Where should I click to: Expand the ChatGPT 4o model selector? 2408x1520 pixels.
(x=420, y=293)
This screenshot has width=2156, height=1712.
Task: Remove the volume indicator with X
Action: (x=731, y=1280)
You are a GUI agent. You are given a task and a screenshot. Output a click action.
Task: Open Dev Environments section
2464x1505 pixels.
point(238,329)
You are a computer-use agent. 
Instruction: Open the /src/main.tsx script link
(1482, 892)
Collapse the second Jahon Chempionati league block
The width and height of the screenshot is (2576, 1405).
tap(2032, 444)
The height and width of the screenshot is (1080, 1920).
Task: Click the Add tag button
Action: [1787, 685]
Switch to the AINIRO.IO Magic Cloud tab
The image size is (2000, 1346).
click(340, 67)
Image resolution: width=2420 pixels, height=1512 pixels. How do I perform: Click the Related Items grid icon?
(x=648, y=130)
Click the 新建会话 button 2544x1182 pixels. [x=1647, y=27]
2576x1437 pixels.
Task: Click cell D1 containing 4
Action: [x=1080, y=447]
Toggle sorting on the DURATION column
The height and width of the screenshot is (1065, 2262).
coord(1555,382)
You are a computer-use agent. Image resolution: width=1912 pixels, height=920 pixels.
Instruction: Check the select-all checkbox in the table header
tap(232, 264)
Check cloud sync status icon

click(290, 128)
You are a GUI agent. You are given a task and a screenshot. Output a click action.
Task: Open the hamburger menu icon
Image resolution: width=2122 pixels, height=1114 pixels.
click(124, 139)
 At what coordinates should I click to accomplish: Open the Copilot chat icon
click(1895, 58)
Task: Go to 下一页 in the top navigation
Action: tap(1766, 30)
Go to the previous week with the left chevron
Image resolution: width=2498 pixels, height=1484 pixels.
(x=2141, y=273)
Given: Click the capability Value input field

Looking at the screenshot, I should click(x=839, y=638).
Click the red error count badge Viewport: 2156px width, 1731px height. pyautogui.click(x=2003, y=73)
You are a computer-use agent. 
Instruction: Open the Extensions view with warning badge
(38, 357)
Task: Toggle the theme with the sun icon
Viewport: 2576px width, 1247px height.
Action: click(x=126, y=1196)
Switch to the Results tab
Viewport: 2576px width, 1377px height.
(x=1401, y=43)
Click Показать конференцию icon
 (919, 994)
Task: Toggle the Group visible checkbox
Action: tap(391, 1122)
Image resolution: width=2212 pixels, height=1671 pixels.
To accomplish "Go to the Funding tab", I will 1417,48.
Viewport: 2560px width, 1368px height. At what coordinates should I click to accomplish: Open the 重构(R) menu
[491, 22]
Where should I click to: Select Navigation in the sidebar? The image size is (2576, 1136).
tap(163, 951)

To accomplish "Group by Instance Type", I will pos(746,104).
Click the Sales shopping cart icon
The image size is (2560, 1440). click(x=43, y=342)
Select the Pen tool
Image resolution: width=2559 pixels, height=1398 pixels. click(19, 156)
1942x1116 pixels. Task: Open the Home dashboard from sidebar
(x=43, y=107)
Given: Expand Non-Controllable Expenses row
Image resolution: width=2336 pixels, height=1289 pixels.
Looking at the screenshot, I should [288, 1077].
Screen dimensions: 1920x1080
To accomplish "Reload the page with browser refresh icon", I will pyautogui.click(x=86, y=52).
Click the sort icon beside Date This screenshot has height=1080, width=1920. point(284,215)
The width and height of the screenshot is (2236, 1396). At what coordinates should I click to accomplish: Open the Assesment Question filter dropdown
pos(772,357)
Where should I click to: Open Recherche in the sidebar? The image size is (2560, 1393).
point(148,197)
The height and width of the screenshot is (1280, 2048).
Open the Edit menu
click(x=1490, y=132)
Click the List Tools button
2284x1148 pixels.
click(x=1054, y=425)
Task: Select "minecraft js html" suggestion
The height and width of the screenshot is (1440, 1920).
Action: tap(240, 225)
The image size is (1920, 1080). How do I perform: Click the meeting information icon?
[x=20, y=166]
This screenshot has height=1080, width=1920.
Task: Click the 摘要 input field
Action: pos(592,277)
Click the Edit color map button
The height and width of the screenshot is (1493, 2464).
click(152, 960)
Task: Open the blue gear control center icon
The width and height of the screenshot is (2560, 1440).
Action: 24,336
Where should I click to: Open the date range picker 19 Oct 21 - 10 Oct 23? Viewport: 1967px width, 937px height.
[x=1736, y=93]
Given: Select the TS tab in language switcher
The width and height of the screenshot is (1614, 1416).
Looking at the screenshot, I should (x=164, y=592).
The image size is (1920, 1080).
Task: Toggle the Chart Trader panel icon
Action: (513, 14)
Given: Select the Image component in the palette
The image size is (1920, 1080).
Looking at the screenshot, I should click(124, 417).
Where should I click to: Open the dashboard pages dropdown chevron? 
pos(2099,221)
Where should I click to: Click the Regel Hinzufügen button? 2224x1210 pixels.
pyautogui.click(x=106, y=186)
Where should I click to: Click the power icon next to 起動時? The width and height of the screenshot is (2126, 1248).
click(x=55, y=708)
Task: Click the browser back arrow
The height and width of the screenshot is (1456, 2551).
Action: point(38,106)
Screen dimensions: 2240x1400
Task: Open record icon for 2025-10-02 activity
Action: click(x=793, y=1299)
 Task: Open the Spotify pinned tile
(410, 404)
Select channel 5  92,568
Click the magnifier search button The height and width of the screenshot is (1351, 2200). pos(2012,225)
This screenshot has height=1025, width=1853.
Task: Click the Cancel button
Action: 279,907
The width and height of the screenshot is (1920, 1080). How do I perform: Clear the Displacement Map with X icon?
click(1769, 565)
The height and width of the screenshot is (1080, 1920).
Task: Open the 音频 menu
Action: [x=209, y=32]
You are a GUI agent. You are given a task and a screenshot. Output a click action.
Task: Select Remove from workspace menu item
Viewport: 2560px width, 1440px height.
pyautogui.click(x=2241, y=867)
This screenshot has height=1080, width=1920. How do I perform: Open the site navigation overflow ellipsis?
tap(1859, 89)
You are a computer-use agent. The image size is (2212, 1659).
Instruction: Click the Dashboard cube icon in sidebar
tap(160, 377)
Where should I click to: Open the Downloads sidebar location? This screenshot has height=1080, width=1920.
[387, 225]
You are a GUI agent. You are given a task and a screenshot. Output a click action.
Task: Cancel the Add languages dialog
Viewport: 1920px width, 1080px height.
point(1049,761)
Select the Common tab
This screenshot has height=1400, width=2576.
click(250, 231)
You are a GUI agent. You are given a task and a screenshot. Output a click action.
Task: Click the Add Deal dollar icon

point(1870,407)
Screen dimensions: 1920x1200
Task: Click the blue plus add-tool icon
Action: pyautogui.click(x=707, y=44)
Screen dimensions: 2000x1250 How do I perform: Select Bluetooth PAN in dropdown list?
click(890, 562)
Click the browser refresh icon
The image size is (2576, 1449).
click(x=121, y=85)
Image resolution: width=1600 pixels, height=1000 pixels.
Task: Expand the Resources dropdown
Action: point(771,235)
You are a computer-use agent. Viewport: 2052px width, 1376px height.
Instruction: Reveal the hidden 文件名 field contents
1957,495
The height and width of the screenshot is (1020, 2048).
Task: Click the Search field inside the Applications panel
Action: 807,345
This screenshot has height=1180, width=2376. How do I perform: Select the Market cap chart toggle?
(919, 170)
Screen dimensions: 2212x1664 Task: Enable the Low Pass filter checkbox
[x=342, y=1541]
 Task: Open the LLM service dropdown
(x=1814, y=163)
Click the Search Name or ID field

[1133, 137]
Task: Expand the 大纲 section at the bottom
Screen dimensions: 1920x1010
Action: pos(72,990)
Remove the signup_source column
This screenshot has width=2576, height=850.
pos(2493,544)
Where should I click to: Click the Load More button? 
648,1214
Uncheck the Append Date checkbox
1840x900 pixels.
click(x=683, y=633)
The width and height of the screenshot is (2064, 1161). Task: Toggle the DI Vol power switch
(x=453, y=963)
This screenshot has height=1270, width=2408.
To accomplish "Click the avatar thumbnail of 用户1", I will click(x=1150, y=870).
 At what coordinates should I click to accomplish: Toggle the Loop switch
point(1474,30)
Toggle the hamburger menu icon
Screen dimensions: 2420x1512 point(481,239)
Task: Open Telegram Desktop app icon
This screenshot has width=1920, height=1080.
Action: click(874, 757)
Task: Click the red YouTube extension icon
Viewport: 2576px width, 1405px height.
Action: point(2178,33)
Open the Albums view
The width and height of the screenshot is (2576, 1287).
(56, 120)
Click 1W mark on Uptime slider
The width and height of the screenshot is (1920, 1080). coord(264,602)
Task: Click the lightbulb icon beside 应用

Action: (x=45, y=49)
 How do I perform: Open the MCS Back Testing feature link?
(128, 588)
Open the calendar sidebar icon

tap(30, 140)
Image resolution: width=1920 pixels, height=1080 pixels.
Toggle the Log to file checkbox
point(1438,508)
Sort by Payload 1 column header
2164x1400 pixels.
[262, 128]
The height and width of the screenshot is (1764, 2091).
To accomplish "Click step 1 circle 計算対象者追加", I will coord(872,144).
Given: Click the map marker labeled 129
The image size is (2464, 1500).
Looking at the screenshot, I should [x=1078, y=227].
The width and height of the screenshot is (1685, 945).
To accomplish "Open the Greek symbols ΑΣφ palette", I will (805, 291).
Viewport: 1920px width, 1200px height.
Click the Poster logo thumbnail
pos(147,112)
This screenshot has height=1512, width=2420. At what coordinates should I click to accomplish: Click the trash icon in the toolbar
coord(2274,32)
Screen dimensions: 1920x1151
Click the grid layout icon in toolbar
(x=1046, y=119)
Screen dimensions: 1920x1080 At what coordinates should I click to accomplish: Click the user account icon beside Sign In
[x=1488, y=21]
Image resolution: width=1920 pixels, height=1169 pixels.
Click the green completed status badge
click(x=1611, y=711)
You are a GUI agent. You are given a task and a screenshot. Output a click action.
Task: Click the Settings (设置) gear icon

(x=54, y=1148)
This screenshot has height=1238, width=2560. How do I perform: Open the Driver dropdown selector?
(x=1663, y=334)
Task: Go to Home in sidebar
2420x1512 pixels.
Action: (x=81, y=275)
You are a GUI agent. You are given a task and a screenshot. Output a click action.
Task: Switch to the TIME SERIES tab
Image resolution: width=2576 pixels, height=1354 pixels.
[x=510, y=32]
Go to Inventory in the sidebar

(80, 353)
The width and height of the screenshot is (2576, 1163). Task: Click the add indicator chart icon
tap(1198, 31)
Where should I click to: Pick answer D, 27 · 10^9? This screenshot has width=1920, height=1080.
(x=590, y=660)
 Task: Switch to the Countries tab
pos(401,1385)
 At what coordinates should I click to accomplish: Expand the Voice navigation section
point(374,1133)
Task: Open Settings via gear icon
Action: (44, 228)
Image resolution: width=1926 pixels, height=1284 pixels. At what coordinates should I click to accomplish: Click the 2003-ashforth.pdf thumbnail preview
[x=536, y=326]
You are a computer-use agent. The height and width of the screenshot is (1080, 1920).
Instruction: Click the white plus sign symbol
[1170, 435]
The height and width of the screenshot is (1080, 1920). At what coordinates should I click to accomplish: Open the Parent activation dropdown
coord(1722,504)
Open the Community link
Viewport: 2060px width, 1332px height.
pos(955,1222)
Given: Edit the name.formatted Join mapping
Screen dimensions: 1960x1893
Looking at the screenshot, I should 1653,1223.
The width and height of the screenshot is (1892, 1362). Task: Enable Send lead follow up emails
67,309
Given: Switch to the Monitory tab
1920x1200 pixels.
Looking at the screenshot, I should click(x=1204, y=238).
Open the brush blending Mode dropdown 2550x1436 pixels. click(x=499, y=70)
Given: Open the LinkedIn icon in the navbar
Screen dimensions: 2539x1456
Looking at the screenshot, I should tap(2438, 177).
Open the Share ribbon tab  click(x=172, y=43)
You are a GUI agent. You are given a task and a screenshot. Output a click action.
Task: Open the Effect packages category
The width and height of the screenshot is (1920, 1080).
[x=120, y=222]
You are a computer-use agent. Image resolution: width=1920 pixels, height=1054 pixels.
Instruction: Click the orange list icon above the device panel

+++

(About this task)
Only a number is wanted here: how many lines of the records above contain "palette".

(Task output)
2